Trump’s 25% tariff on auto components may impact Indian firms like Tata Motors, Sona BLW, and Bharat Forge as the U.S. remains a key export market.

A 25 per cecnt tariff hike on auto components imposed by former U.S. President Donald Trump is expected to have varying effects on Indian auto component manufacturers. Companies such as Tata Motors, Eicher Motors, Sona BLW, and Samvardhana Motherson may face disruptions as the U.S. remains a key export destination.

Tata Motors does not directly export components to the U.S., but its subsidiary, Jaguar Land Rover (JLR), has a significant presence there. Since JLR vehicles are primarily manufactured in the UK, they will now be subjected to the increased tariff.

Several Indian component suppliers, including Samvardhana Motherson, have substantial operations in both Europe and the U.S. The company supplies parts to Tesla and Ford and operates a manufacturing facility in the U.S., which provides a buffer against the tariff impact. Meanwhile, Sona Comstar, specializing in differential gears and axles, generates 66 per cent of its revenue from the U.S. market and is more vulnerable to the new tariffs.

Auto components worth $21.2 billion were exported from India in FY24, making up a portion of the $1.2 trillion global auto component industry. Major exporters Bharat Forge, Sansera Engineering, Suprajit Engineering, and Balkrishna Industries are also expected to be affected.

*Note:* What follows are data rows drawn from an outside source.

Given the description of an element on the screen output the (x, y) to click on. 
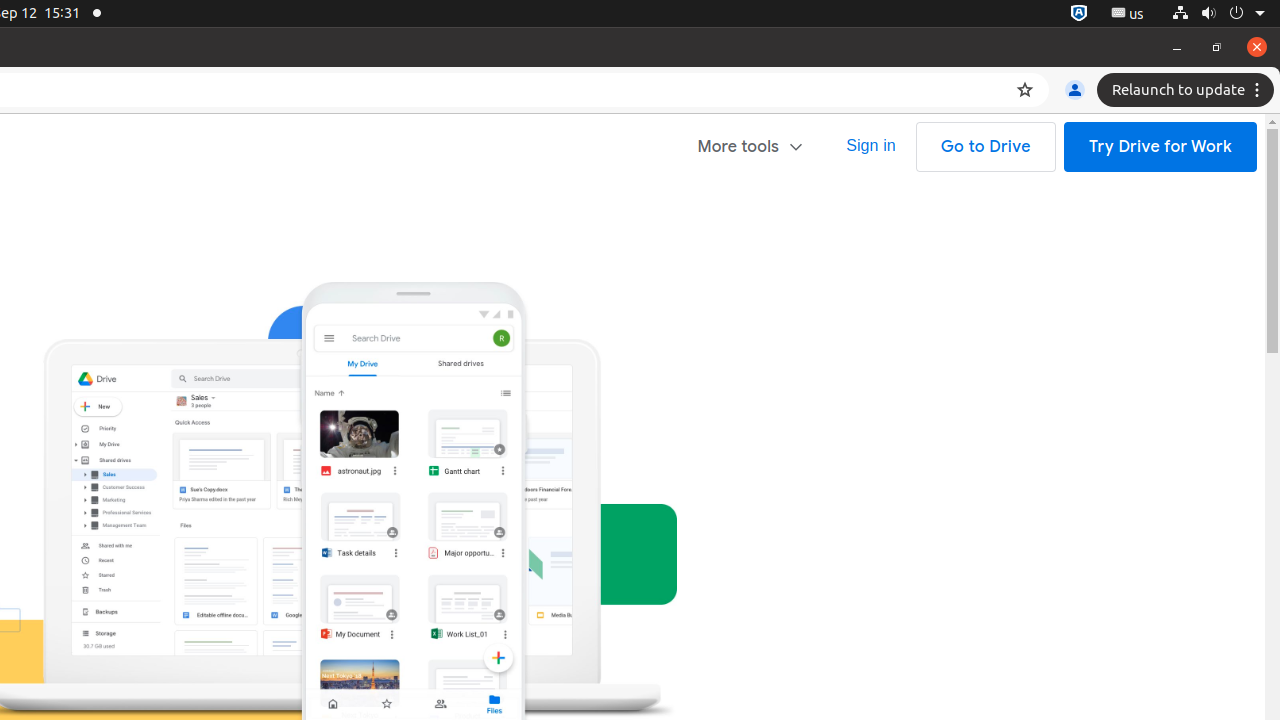
:1.72/StatusNotifierItem Element type: menu (1079, 13)
:1.21/StatusNotifierItem Element type: menu (1127, 13)
Sign in Element type: link (871, 146)
Try Drive for Work Element type: link (1160, 147)
You Element type: push-button (1075, 90)
Given the description of an element on the screen output the (x, y) to click on. 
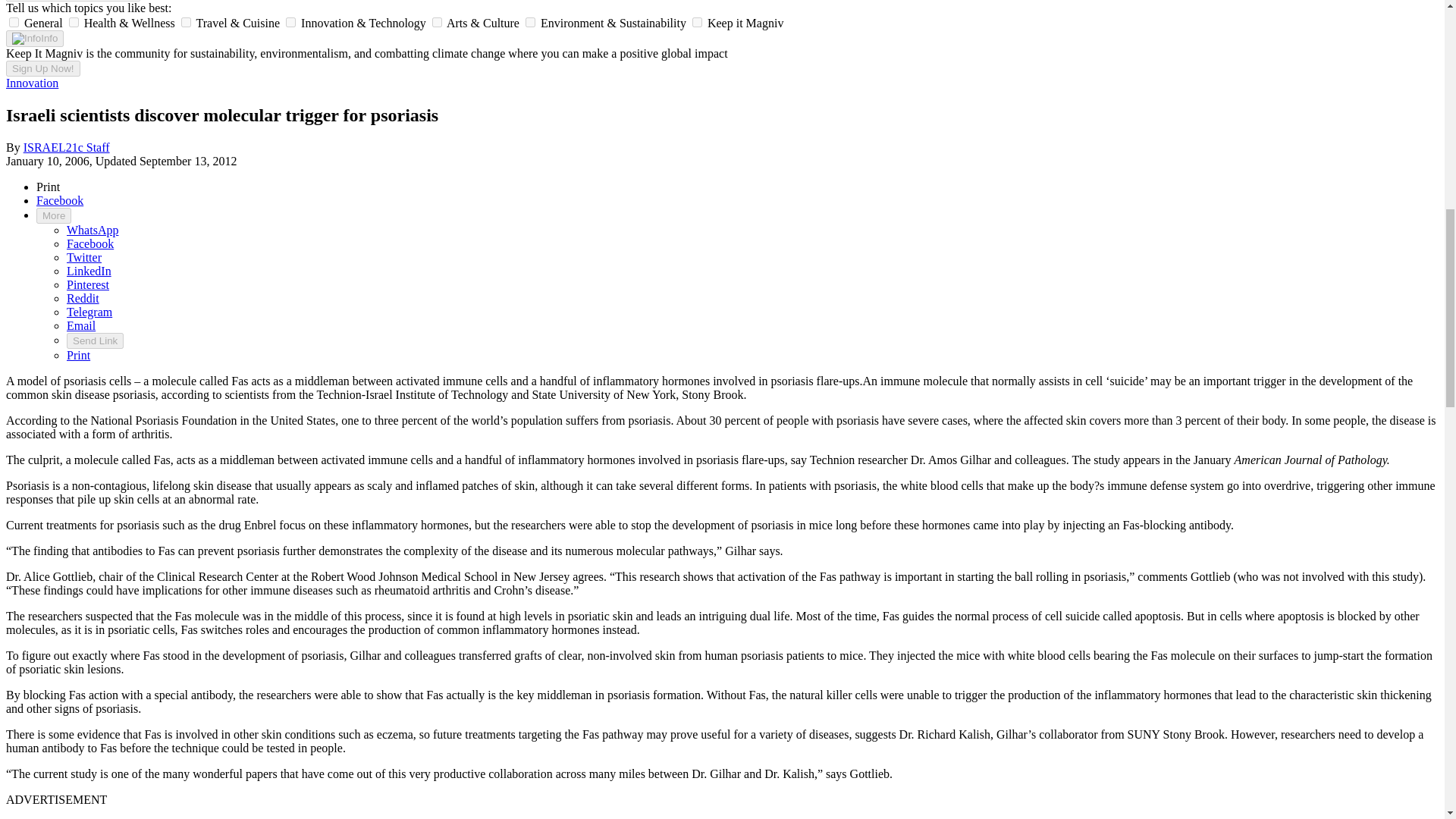
ISRAEL21c Staff (66, 146)
5 (530, 22)
1 (73, 22)
4 (437, 22)
0 (13, 22)
6 (697, 22)
3 (290, 22)
2 (185, 22)
Info (34, 38)
Given the description of an element on the screen output the (x, y) to click on. 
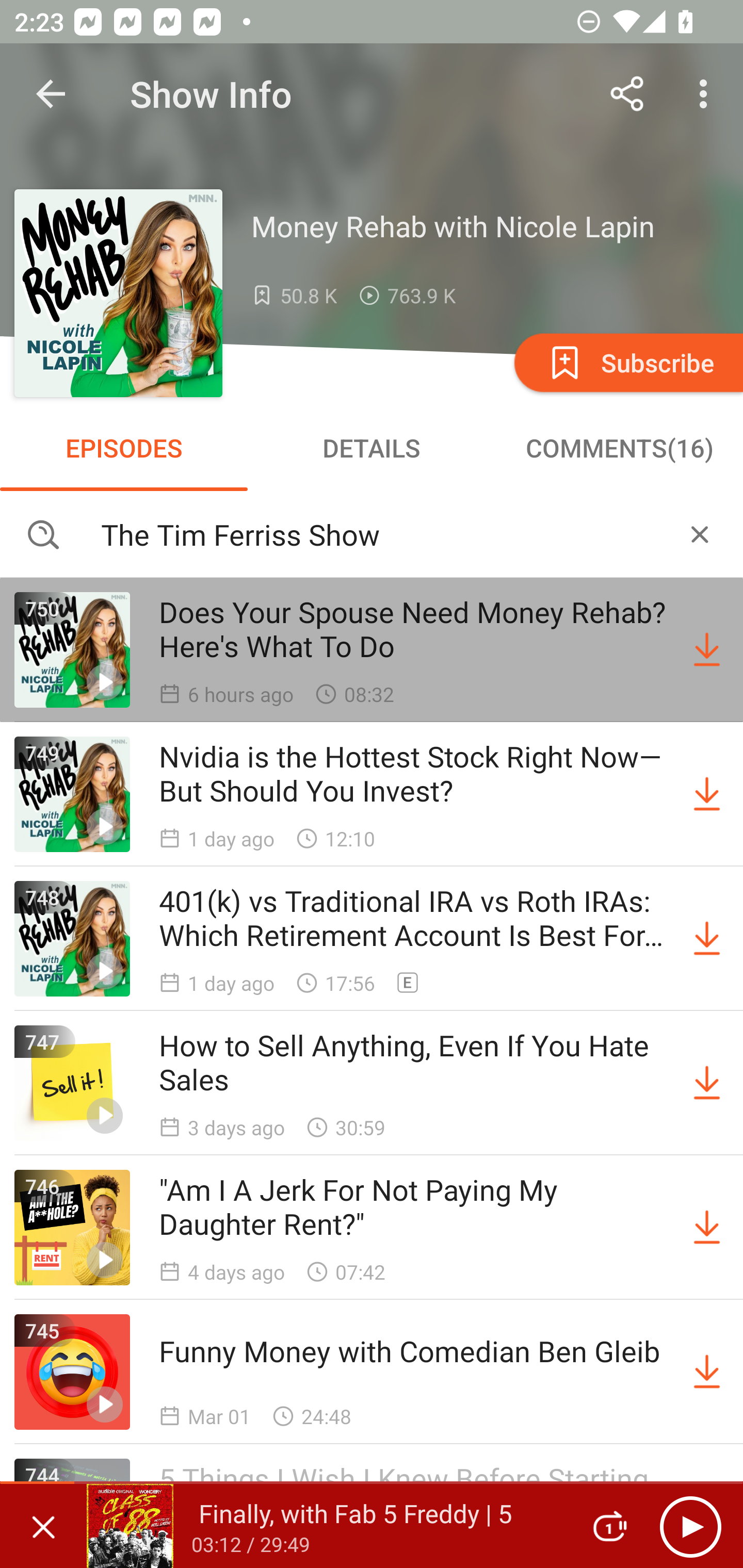
Navigate up (50, 93)
Share (626, 93)
More options (706, 93)
Subscribe (627, 361)
EPISODES (123, 447)
DETAILS (371, 447)
COMMENTS(16) (619, 447)
 CANCEL (699, 533)
The Tim Ferriss Show Search (371, 533)
Download (706, 649)
Download (706, 793)
Download (706, 939)
Download (706, 1083)
Download (706, 1227)
Download (706, 1371)
Play (690, 1526)
Given the description of an element on the screen output the (x, y) to click on. 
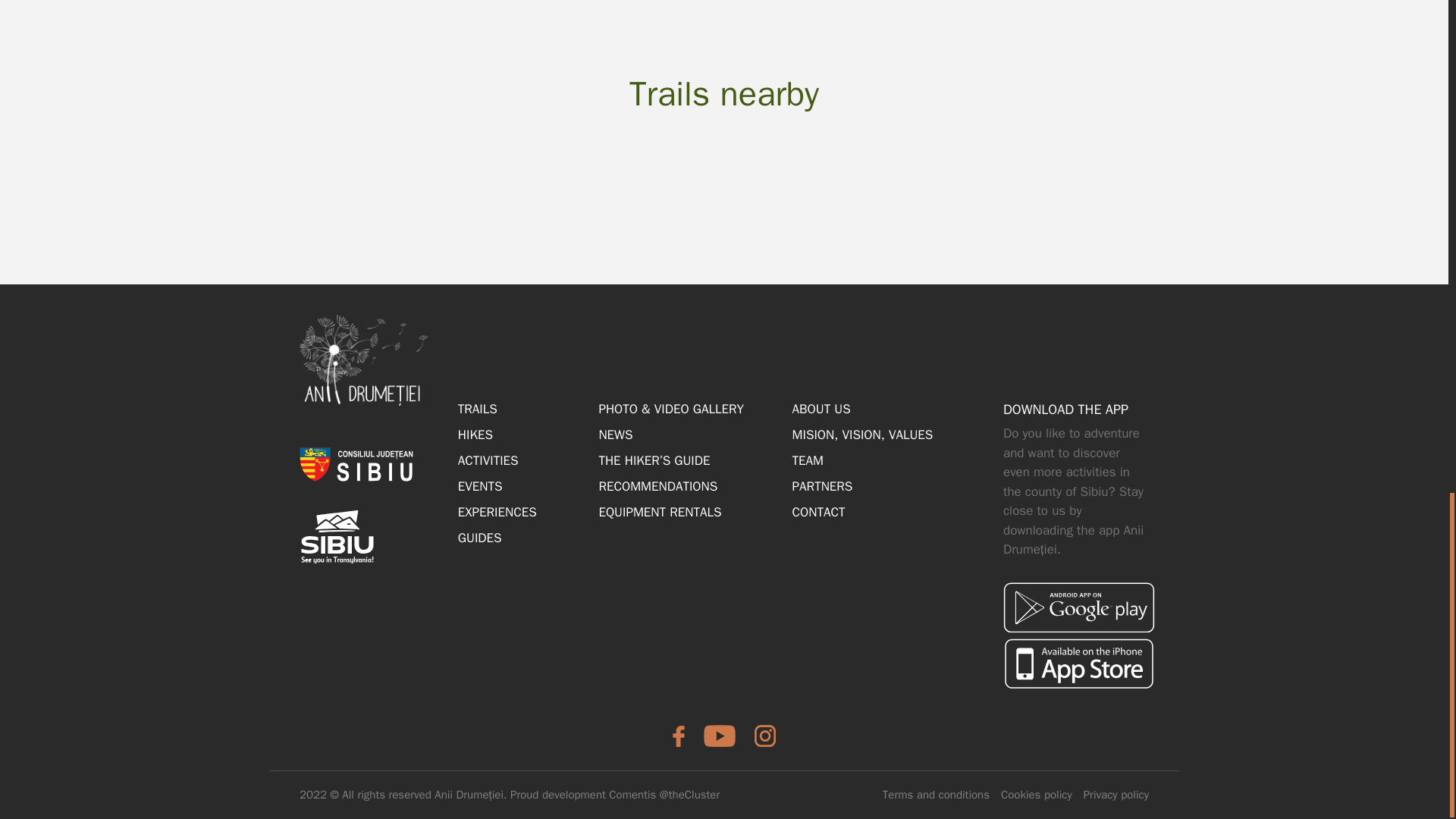
HIKES (475, 434)
TRAILS (477, 408)
NEWS (614, 434)
EXPERIENCES (497, 512)
RECOMMENDATIONS (657, 486)
EQUIPMENT RENTALS (659, 512)
ABOUT US (821, 408)
Scroll back to top (1409, 311)
PARTNERS (822, 486)
EVENTS (480, 486)
ACTIVITIES (488, 460)
GUIDES (480, 537)
TEAM (808, 460)
MISION, VISION, VALUES (862, 434)
Given the description of an element on the screen output the (x, y) to click on. 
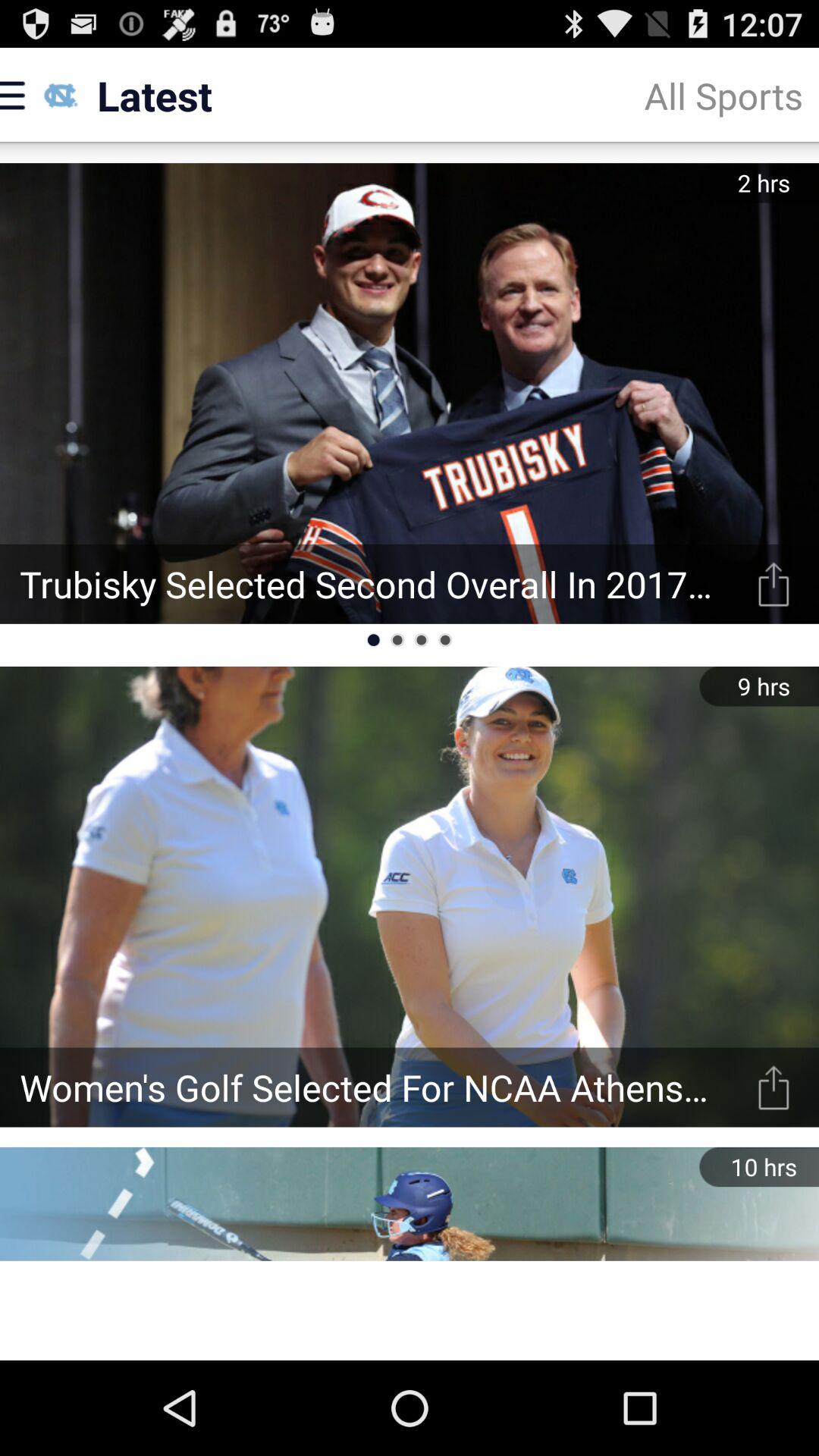
go to top (773, 1087)
Given the description of an element on the screen output the (x, y) to click on. 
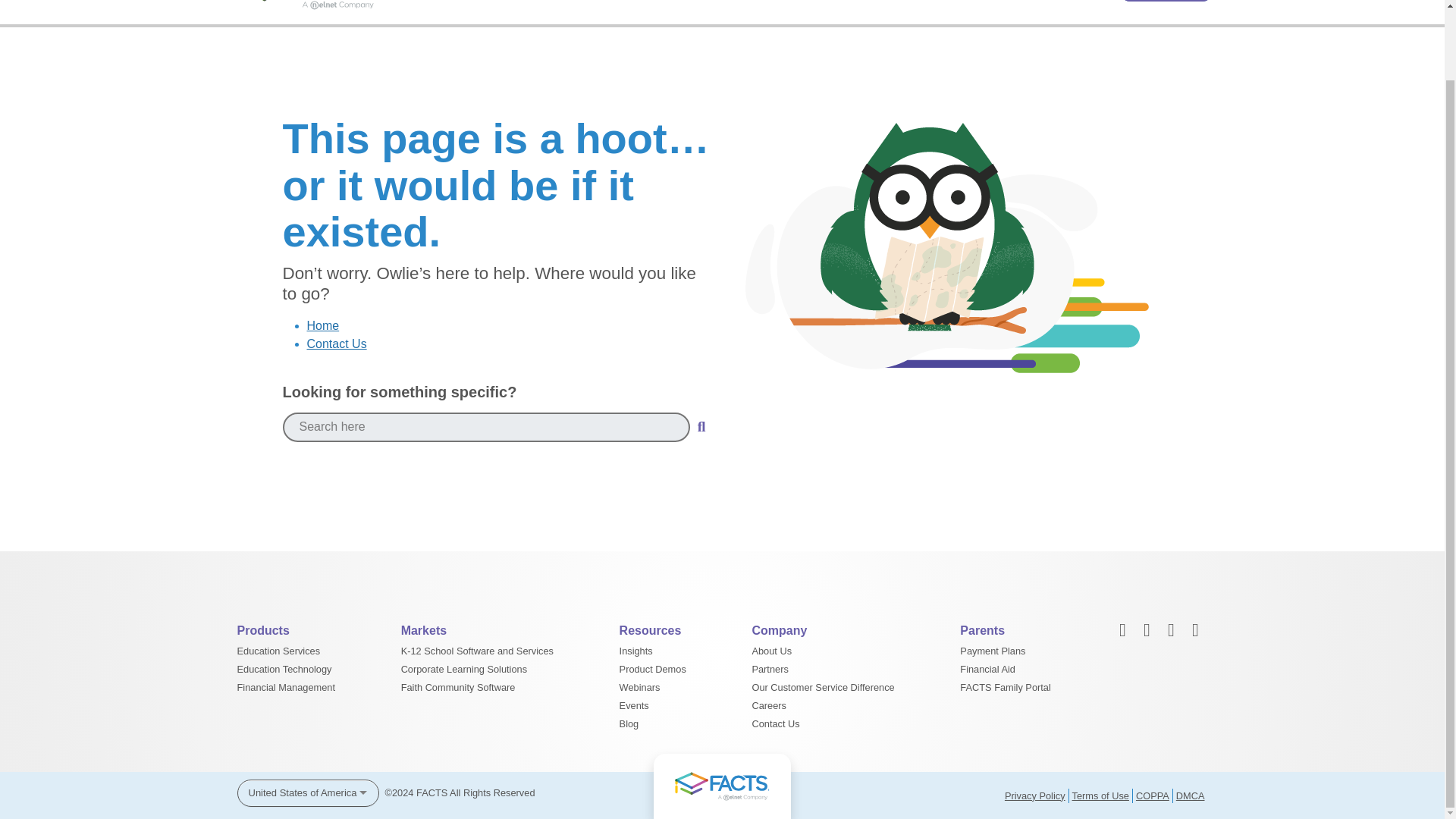
Products (692, 1)
Markets (776, 1)
Company (960, 1)
Resources (866, 1)
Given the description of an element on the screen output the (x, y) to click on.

Anuj Sethi, Senior Director at Crisil Ratings, noted that the tariff increase on key automobile components such as engines, transmissions, and electrical parts could reduce Indian auto component manufacturers’ operating margins by 125-150 basis points, assuming full cost absorption. Crisil Ratings estimates that about 20 per cent of India’s auto component revenue comes from exports, with 27 per cent of that directed to the U.S. market.

“Suppliers operating indirectly—those who provide parts to Tier I suppliers or original equipment manufacturers (OEMs) with the U.S. as the final destination—will also experience margin pressure,” Sethi added. “However, companies with U.S.-based manufacturing units may offset some of the negative impact through better capacity utilization.”

The U.S. administration may expand tariffs to additional auto components if necessary, though analysts predict the incremental effect will be moderate. Industry players continue to assess the long-term implications of these trade measures on supply chains and global competitiveness.